一章「犯した罪とその罰と」

1「夜の底にて」

 眠れない夜は、眠らないことに決めていた。

 だれにもなにも言わないで家を出て、当てもなく歩いていろいろ考えるんだ。

 眠れない夜が、眠れなかった夜に移り変わるまで、ただひたすらに歩くだけ。そんなことを続ける意味は、あんまりないんだろうけど。


 正直に告白するのならば、家族と一緒にいたくなかったんだ。同じ家で、同じ時間を過ごして、同じように暮らしていくことにどうしようもない違和感があって、それは常に俺を悩ませ続けていた。

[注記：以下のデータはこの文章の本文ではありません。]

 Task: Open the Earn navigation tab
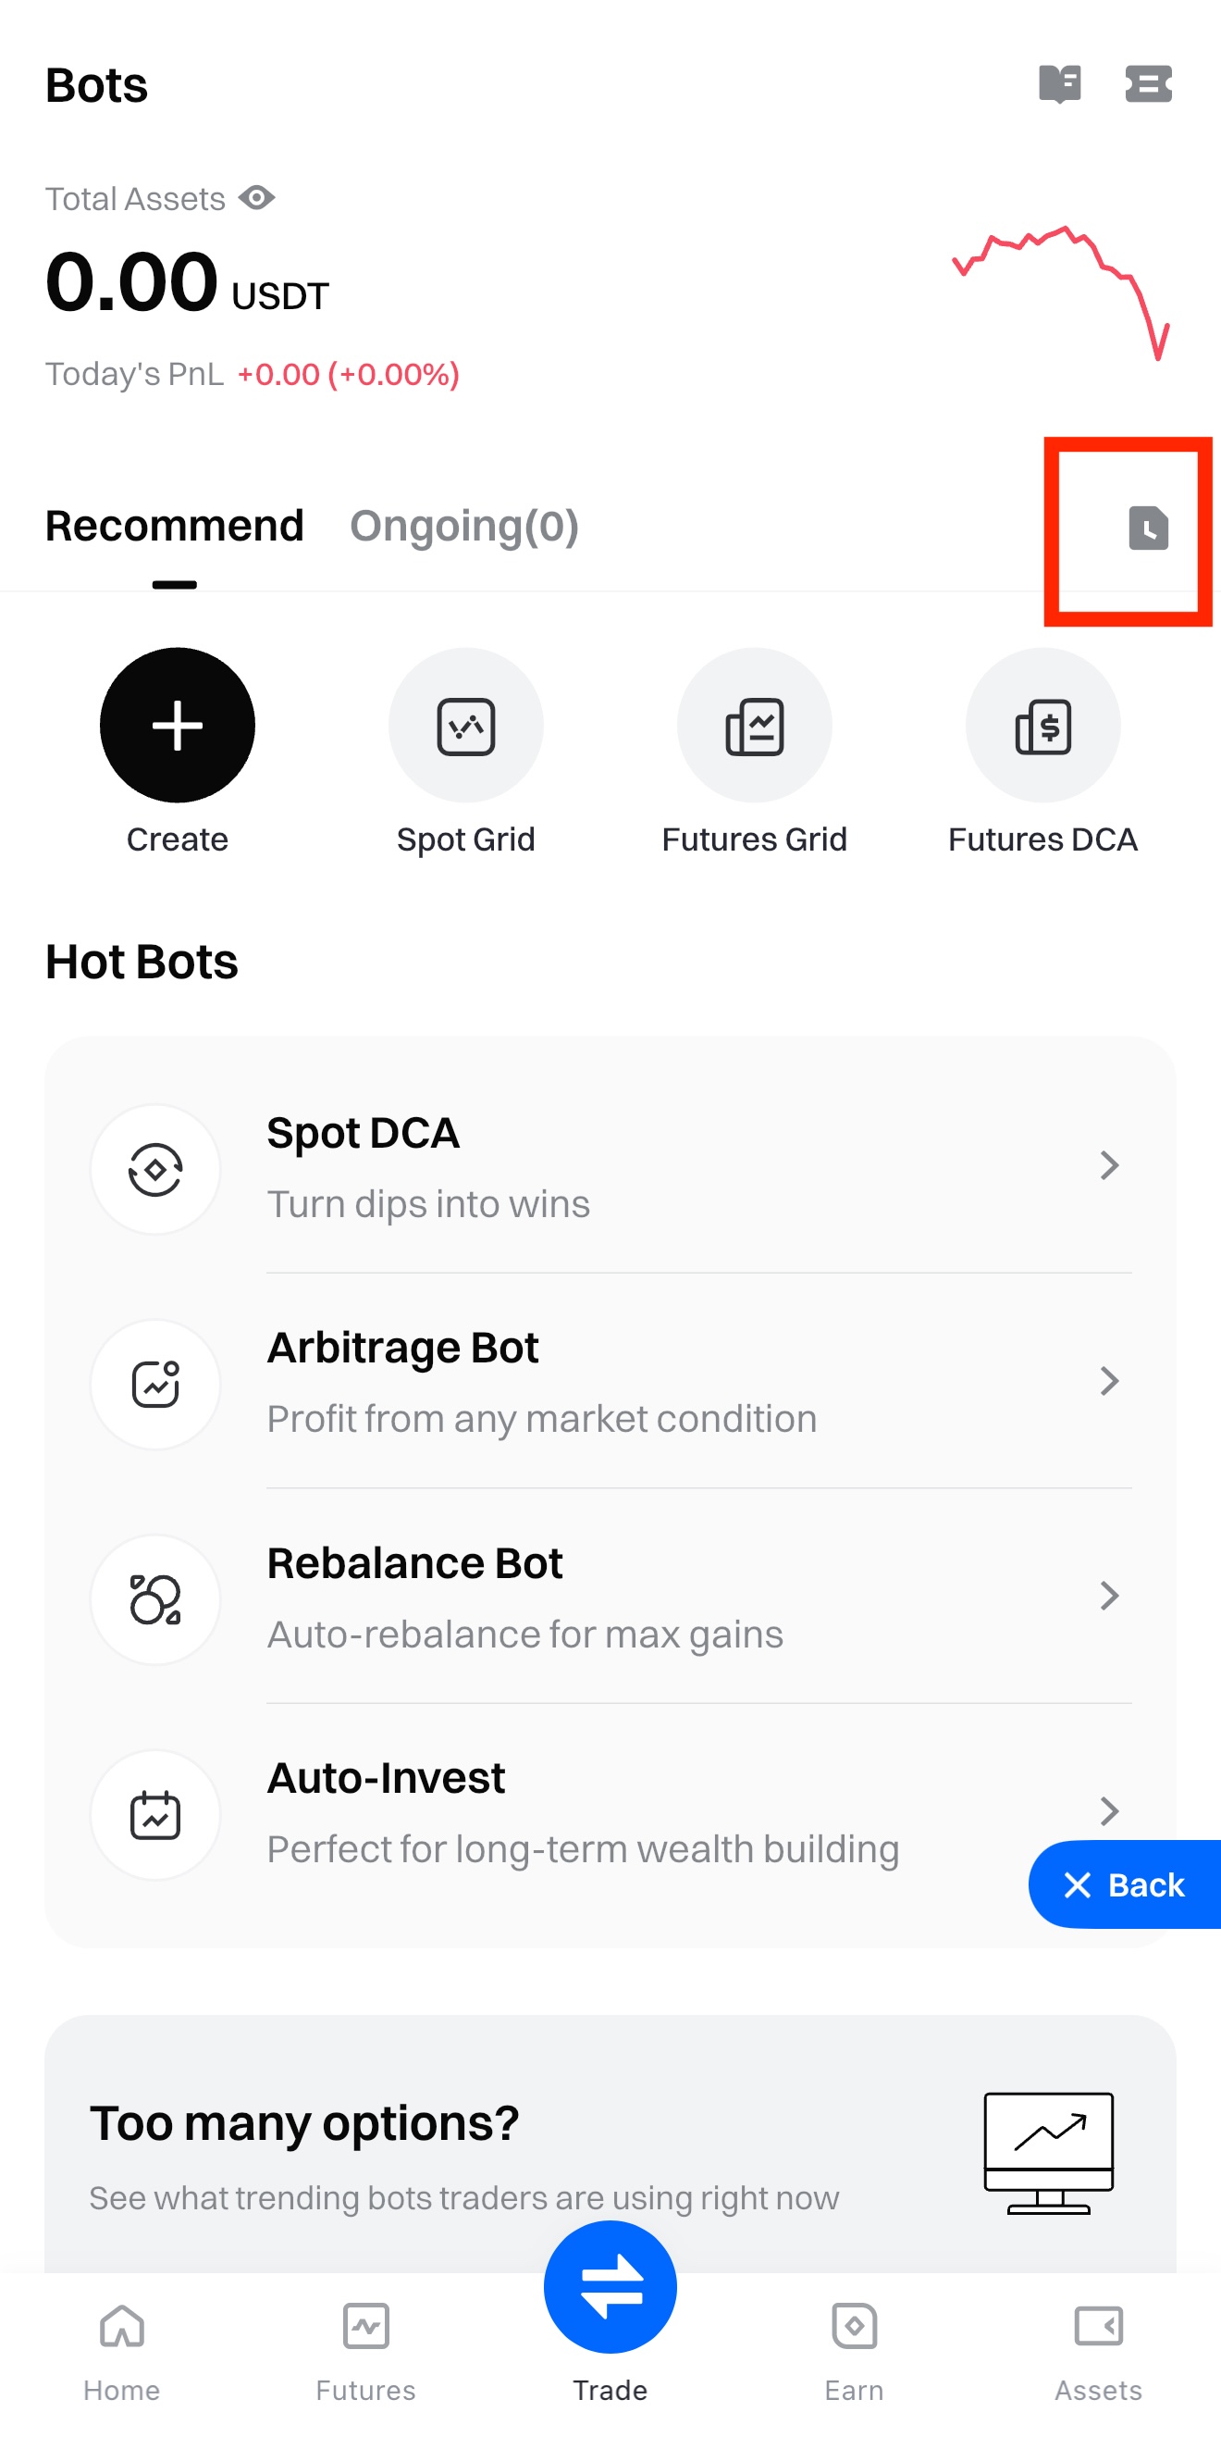click(854, 2348)
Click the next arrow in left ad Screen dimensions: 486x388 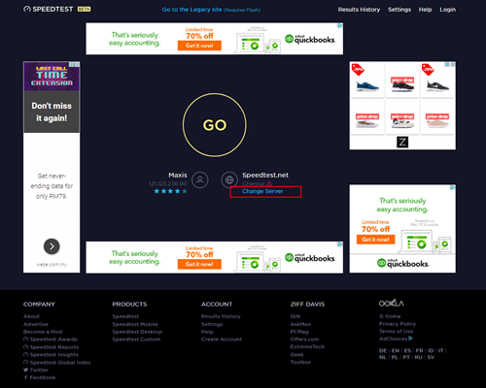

 でもべつに、家族との仲が悪かったというわけじゃあない。

 十一年前に俺を引き取ってくれた鳴海家の面々は嫌いじゃなかった。生真面目な養父と少し間の抜けた緩い養母、そして活発で勤勉な義妹。彼らはみな、不思議に思えるくらい善良だった。


 問題があるのは、彼らじゃなくて俺の方。

 あの人たちと一緒にいると、ときおりひどく胸が苦しくなった。自分が、鳴海家に紛れ込んだ異物のように思えてしょうがなかった。俺は、ここにいるべきじゃない。そう思うこともしばしばあった。

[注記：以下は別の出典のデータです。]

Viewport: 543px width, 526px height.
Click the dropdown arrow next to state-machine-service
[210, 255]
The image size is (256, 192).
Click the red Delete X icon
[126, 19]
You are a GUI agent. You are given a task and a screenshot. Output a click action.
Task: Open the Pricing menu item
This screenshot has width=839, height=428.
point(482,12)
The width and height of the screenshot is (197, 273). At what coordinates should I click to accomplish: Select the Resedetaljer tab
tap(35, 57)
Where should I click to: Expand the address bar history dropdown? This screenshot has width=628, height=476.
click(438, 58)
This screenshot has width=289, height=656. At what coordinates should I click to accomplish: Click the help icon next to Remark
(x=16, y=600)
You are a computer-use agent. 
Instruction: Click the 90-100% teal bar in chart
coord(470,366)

 だから、ひょっとしたら俺は夜の街で自分の居場所を探していたのかもしれない。

 究極的には、冒険ごっこに興じる子供と同じことをしていたんだ。曖昧な定義づけが為された思い一つを抱え、てんで的外れの方法で、決して存在し得ない理想郷を探していたのだから。


 つまるところ、これは、そんな夜に出逢った不思議な人たちとの物語だ。



    ●●●



 街は、綾瀬という地方都市だった。

 少々立派な公衆トイレみたいな駅から三十分ほどで仙台駅に着くものの、この辺りは青々と茂る山々に囲まれているだけでろくな娯楽施設もない。せいぜい、昔ながらの駄菓子屋と、しわくちゃの老婆が経営しているスナックがあるだけ。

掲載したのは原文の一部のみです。